ともあれ、ぬいぐるみはいまだ納得していない。
それは、メアリにも伝わっている。
「じゃあやっぱり、わたしのような貧相な子どもの裸ではなく、豊満な大人の女性がお好みなのでは」
「いやいや、まさか。僕ともあろう者が、そんな視野狭窄に陥っていようとは、考えたくないね。巨乳だろうと微乳だろうと、同じおっぱい。そこに貴賤は存在しない。だからイけるはずさ。僕ならば。
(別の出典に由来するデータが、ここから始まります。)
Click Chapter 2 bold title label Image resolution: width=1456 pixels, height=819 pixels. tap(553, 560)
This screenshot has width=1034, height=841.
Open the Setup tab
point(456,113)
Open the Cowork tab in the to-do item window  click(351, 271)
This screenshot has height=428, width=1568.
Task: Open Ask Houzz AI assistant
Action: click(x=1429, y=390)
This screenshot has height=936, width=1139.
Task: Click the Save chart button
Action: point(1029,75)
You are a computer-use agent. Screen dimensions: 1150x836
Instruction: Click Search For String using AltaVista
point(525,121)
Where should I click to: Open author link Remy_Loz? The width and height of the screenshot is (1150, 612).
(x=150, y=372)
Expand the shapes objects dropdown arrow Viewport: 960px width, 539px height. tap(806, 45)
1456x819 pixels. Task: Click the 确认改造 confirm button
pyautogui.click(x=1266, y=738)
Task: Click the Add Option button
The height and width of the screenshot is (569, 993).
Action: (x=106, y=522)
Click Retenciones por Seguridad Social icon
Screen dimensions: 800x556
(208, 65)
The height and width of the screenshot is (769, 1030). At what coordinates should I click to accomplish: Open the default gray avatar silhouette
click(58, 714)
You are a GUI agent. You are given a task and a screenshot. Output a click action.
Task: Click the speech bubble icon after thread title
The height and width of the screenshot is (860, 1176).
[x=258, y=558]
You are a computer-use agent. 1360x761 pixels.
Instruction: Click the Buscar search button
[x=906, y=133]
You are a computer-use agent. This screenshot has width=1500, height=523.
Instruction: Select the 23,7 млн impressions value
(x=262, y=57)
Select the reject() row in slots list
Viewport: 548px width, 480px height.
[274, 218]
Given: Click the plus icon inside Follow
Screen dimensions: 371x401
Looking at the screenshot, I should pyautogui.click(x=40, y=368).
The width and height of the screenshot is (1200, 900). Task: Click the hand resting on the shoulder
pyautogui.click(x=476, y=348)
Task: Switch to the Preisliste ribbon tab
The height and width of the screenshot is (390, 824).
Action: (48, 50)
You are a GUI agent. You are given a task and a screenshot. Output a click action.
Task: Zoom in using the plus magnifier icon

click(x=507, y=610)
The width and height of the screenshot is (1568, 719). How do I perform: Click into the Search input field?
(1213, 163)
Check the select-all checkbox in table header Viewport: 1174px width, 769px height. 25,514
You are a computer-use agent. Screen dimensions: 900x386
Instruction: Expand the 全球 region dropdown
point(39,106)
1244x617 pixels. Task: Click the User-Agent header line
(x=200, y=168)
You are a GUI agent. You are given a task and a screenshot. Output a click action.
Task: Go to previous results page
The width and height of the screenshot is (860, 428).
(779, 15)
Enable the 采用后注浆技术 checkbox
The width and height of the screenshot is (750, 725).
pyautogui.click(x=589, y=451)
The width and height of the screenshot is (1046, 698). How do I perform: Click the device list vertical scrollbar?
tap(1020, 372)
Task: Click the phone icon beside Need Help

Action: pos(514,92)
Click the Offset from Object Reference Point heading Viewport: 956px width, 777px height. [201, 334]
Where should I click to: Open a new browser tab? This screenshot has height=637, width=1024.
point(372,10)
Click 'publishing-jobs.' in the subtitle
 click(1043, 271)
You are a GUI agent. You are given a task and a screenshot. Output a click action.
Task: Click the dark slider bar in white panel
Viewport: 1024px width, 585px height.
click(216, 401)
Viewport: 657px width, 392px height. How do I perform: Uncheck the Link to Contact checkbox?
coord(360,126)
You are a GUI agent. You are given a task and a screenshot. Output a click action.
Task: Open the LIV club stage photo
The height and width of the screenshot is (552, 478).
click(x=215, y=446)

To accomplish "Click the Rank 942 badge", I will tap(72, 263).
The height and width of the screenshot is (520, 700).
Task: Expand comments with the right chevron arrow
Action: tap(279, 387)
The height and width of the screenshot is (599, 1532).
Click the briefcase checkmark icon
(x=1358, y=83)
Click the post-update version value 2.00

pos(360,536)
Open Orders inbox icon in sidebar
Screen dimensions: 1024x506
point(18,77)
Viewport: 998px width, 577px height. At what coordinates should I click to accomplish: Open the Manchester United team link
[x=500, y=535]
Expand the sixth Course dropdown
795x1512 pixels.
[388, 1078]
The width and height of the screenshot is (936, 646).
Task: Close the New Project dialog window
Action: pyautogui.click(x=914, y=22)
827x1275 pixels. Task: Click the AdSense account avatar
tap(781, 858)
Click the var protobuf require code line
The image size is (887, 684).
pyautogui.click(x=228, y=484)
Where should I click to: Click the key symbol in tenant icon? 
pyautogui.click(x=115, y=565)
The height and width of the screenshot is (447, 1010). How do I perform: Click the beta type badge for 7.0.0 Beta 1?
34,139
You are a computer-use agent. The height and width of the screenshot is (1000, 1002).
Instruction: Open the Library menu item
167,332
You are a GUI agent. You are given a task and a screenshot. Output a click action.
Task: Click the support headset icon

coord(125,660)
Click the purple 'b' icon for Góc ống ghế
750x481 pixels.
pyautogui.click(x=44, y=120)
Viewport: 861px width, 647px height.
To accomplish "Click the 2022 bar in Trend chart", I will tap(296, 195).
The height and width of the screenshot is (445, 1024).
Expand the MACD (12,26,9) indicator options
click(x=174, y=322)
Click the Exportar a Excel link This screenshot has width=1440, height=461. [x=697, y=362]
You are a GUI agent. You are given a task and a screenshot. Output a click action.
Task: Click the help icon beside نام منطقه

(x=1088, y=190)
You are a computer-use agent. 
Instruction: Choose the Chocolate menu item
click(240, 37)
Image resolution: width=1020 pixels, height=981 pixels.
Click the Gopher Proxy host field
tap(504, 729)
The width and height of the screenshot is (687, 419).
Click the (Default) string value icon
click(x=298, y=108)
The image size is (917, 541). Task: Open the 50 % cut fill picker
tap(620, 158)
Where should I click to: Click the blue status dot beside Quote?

ロリでもジュクでも、ね!」
ね! って言われても、ね……
とは、もちろんペットな少女に言えるはずもない。
「では、あなたは第二次性徴前の子ども、という可能性はないでしょうか?」
「ハ、ハ、ハ」
そこで、くまのぬいぐるみはわざとらしい笑い声を立ててみせた。
「これほどまでに理知的な会話ができる僕が、まさか子どもということはありえまい! いや、断じてない!」
「…………」
その点、メアリにはなんとも言えなかった。もはや何も言いたくなかった。
そして、いくら議論しても、この問題に答えを見出せそうになかった。
「あの……」
なので、メアリは思い切って切り出してみた。
「そろそろ服を着てもよろしいでしょうか」
微かな胸とつるつるのあそこを、左右の腕と手で隠すポーズをしてみせる。
「おや、ちょっと早すぎたヴィーナスの誕生?」
「は、恥ずかしいです」
じつは少女の顔は耳まで真っ赤だった。
「むむ!」
突然、くまのぬいぐるみが唸った。
「いま、少しだけ、僕の心の中のイチモツがピクン! と反応したような、気がする!」
「…………」
いやな、予感がする。
「君は僕のペットになった。ペットに服は必要か? 答えは否。ペットに服を着せて、動物の自然な姿を歪めて悦に入るような、僕はそんな飼い主にはなりたくない! ゆえに君の申し出は却下、服を着ることは許可しない。ずっと裸のままでいること!」
メアリは断固たる決意を固めると。すうっと息を吸う。
これを口にしたことで、たとえ殺されるのだとしても。
言わなければならない。
たとえこの身は愛玩動物に堕ちようとも。人間の尊厳を賭して。
必要ならば、人は神にさえ暴言を吐かなればならない。
「あなたはドSなロリコンです」
少女はそのことをたったいま知るのだった。